和momentum的唯一区别就是多了一步红色框框起来的步骤。

但是，我们仔细观察这个算法，你会发现一个很大的缺点，这个算法会导致运行速度巨慢无比，因为这个算法每次都要计算 $\nabla_\theta\sum_iL(f(x^{(i)};\theta + \alpha v),y^{(i)})，这个相当于又要把fp、bp走一遍。$ 这样就导致这个算法的运行速度比momentum要慢两倍，因此在实际实现过程中几乎没人直接用这个算法，而都是采用了变形版本。

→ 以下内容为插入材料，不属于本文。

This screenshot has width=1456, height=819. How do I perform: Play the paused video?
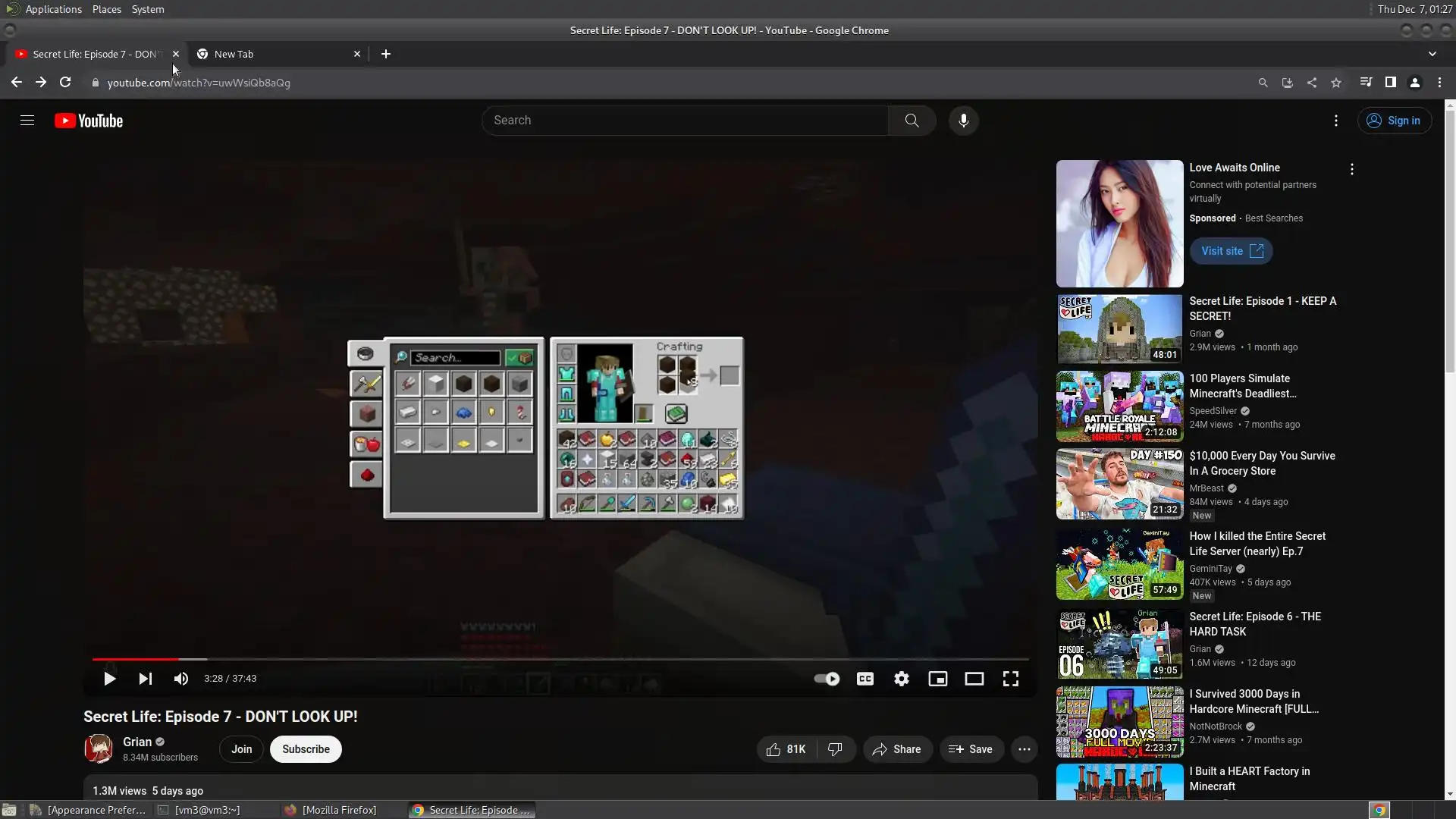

我们先来看看几个框架中nesterov momentum是怎么实现的：
keras：https://github.com/keras-team/keras/blob/master/keras/optimizers.py#L146

Lasagne：lasagne.updates.nesterov_momentum

chainer：

Neural Network Libraries：http://nnabla.readthedocs.io/en/latest/python/api/solver.html

CS231N：http://cs231n.github.io/neural-networks-3/

这些框架用的全是同一个公式：(提示：把上面的公式第一步代入第二步可以得到相同的公式： $w = w + \beta^2 V - (1 + \beta) \alpha*grad$ ）。我这里直接使用keras风格公式了，其中 $\beta$ 是动量参数， $\alpha$ 是学习率。

\begin{array}{lcl} V d W & = & β V d W - α d W \\ V d b & = & β V d b - α d b \\ W & = & W + β V d W - α d W \\ b & = & b + β V d b - α d b \end{array}

$\begin{array}{lcl} VdW &=& \beta VdW - \alpha dW \\\\ Vdb &=& \beta Vdb - \alpha db \\\\ W &=& W + \beta VdW - \alpha dW \\\\ b &=& b + \beta Vdb - \alpha db \end{array}$

这样写的高明之处在于，我们没必要去计算 $\nabla_\theta\sum_iL(f(x^{(i)};\theta + \alpha v),y^{(i)})$ 了，直接利用当前已求得的 $d\theta$ 去更新参数即可。这样就节省了一半的时间。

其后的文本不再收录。